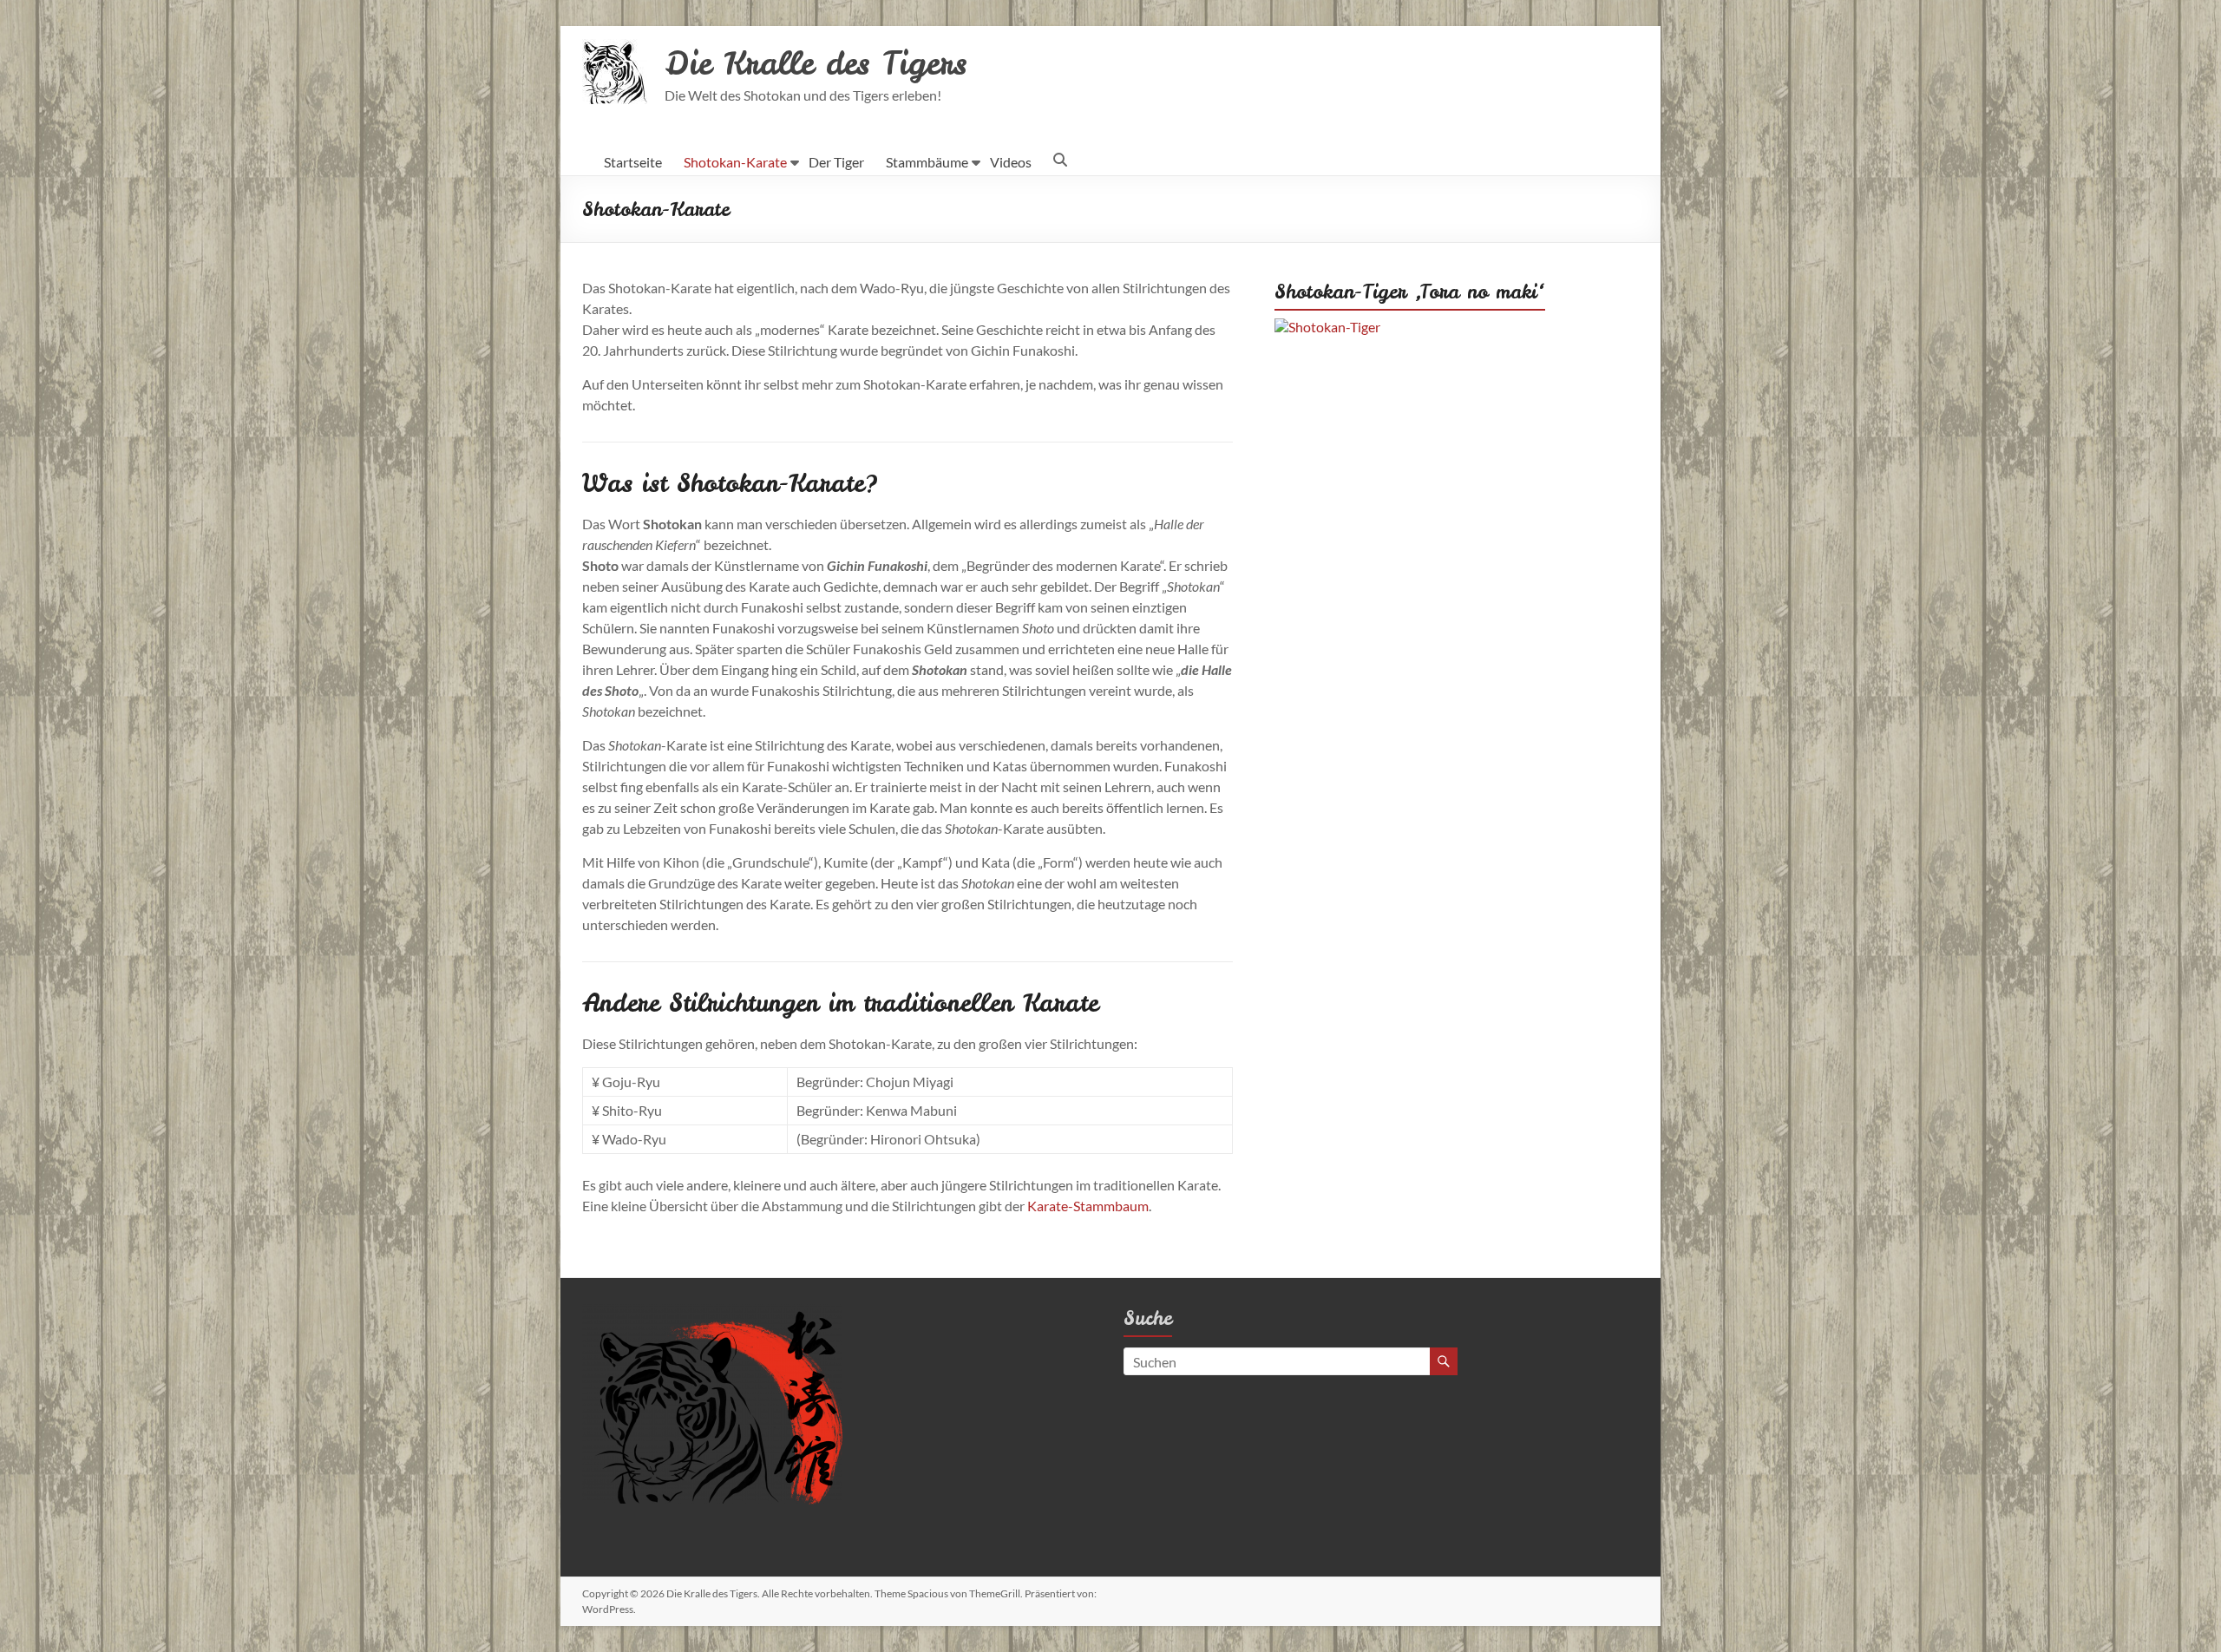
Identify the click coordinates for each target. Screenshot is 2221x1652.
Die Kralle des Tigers (816, 63)
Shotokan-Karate (735, 162)
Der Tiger (836, 162)
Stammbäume (927, 162)
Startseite (633, 162)
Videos (1011, 162)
§ §
Work to complete - Give back the whole listing as it stands, minus its pictures.

Exercise response -
Identify the click coordinates for each target. Screenshot is 2221x1652.
Die Kralle des Tigers (816, 63)
Shotokan-Karate (735, 162)
Der Tiger (836, 162)
Stammbäume (927, 162)
Startseite (633, 162)
Videos (1011, 162)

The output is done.